- **Assigned task**:
The answer must be an exact copy of the lines from the one containing "Spotify (231, 2097)" through the last line of the records, with no pictures.

- **Raw data**:
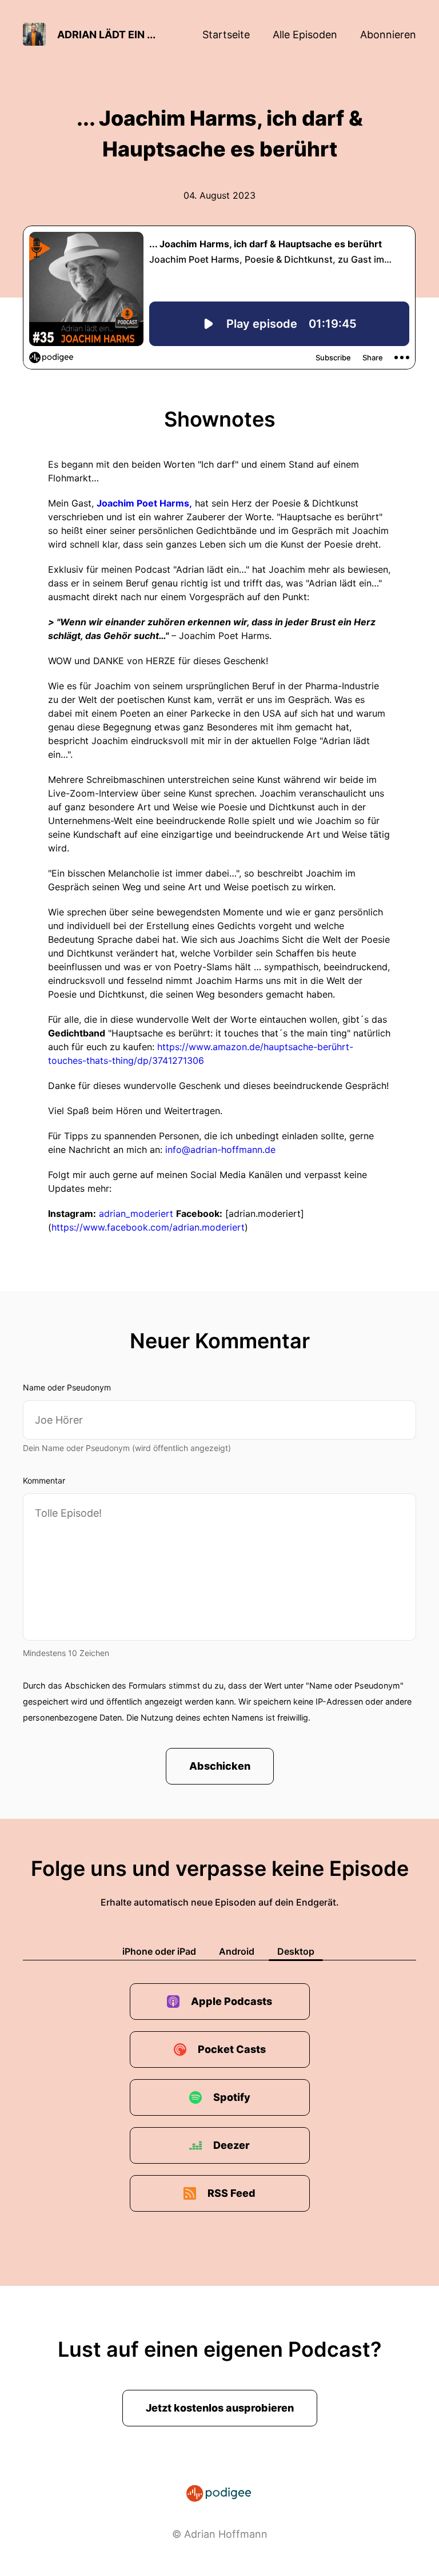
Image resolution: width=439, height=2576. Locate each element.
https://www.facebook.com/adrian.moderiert (148, 1227)
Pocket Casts (232, 2049)
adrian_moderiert (136, 1213)
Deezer (231, 2145)
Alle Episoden (305, 35)
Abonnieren (388, 35)
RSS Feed (231, 2193)
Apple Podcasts (231, 2001)
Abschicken (219, 1766)
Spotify (231, 2097)
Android (236, 1951)
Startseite (226, 35)
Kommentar (44, 1480)
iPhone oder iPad (159, 1951)
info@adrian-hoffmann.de (220, 1149)
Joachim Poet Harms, (144, 503)
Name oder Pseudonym (67, 1387)
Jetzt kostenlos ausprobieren (220, 2408)
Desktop (295, 1951)
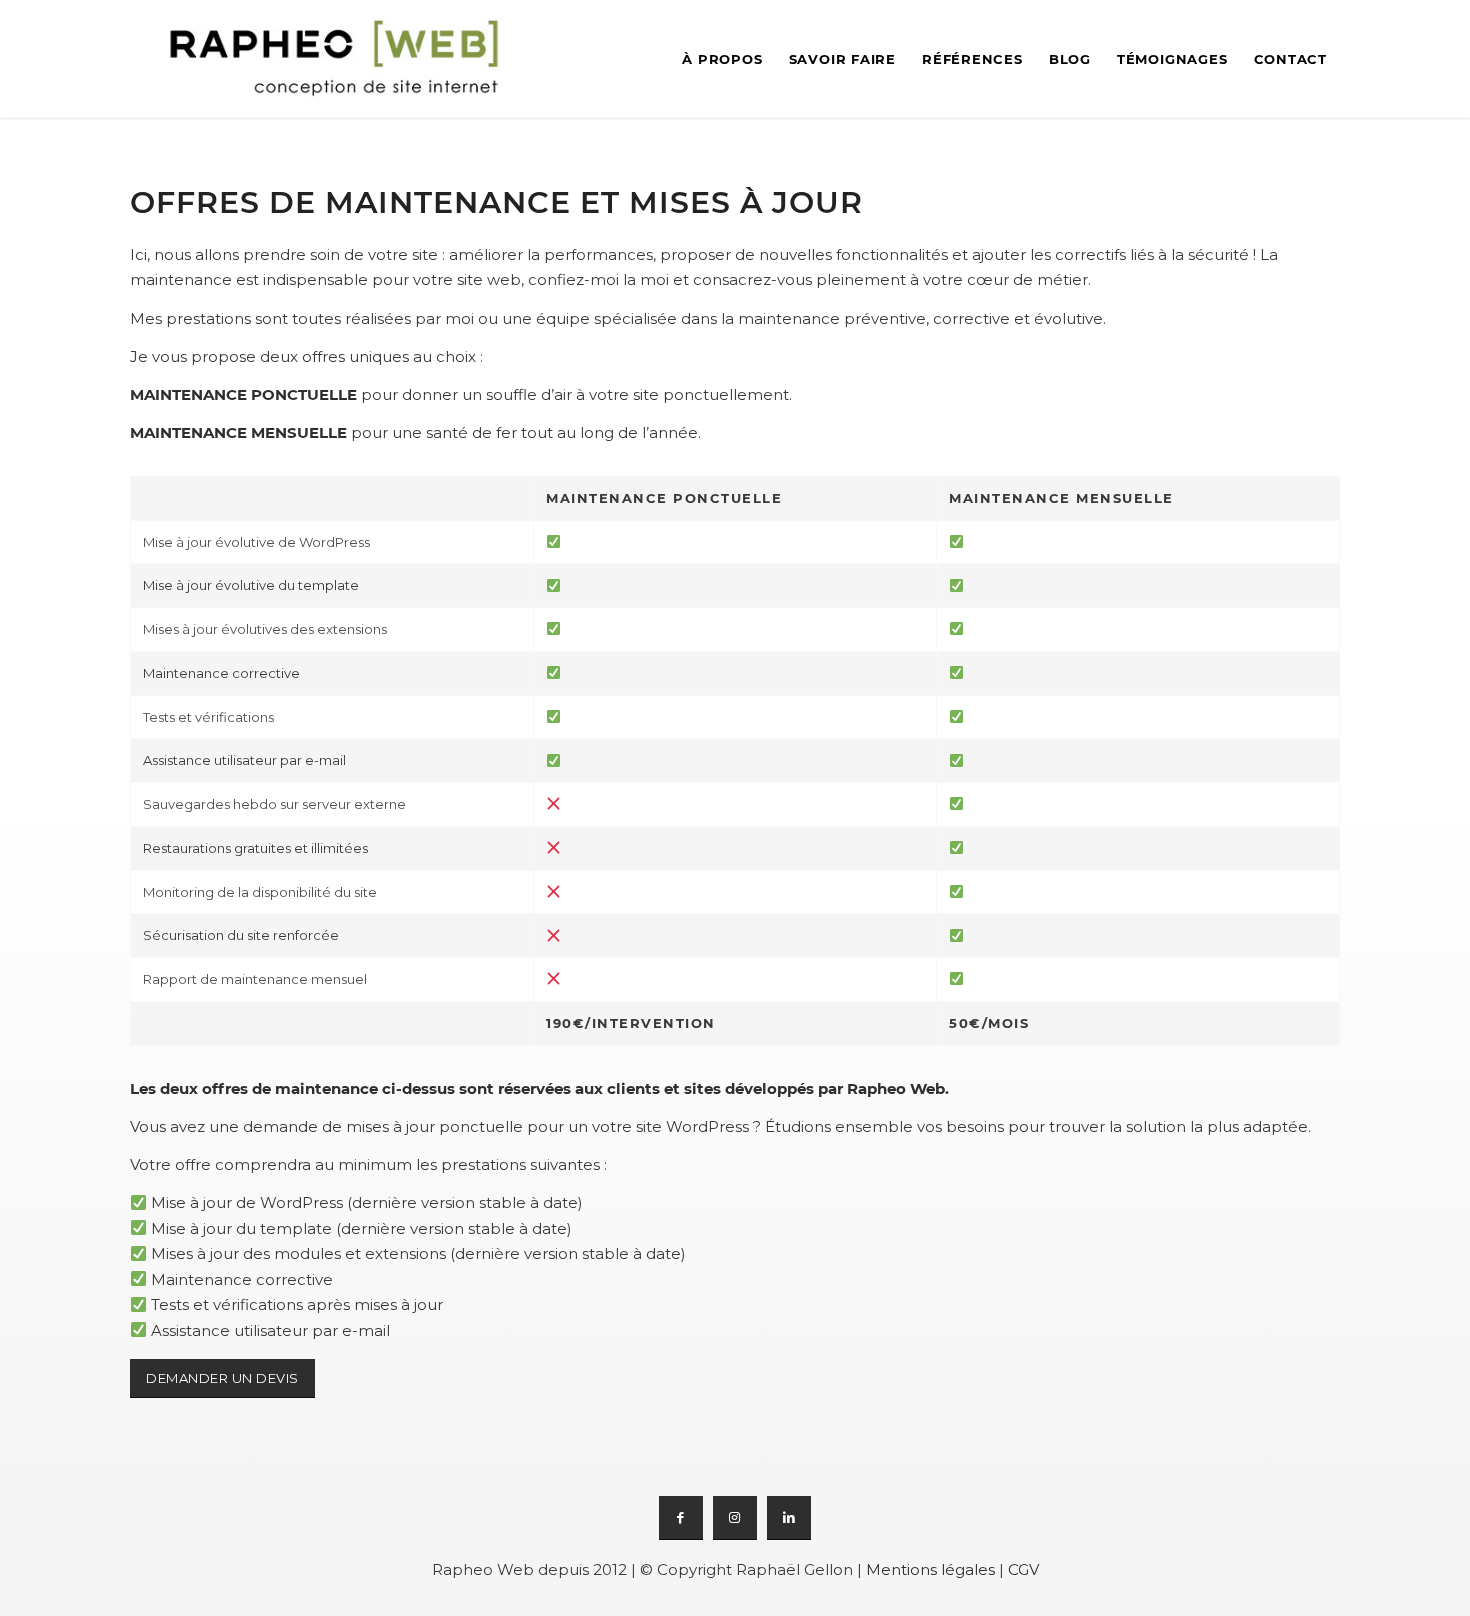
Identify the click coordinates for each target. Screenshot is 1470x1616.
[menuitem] (722, 59)
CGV (1023, 1569)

- **Exercise output**:
Spotify (231, 2097)
Android (236, 1951)
Startseite (226, 35)
Kommentar (44, 1480)
iPhone oder iPad (159, 1951)
info@adrian-hoffmann.de (220, 1149)
Joachim Poet Harms, (144, 503)
Name oder Pseudonym (67, 1387)
Jetzt kostenlos ausprobieren (220, 2408)
Desktop (295, 1951)
Identify the click coordinates for each target. Screenshot is 1470x1616.
[menuitem] (722, 59)
CGV (1023, 1569)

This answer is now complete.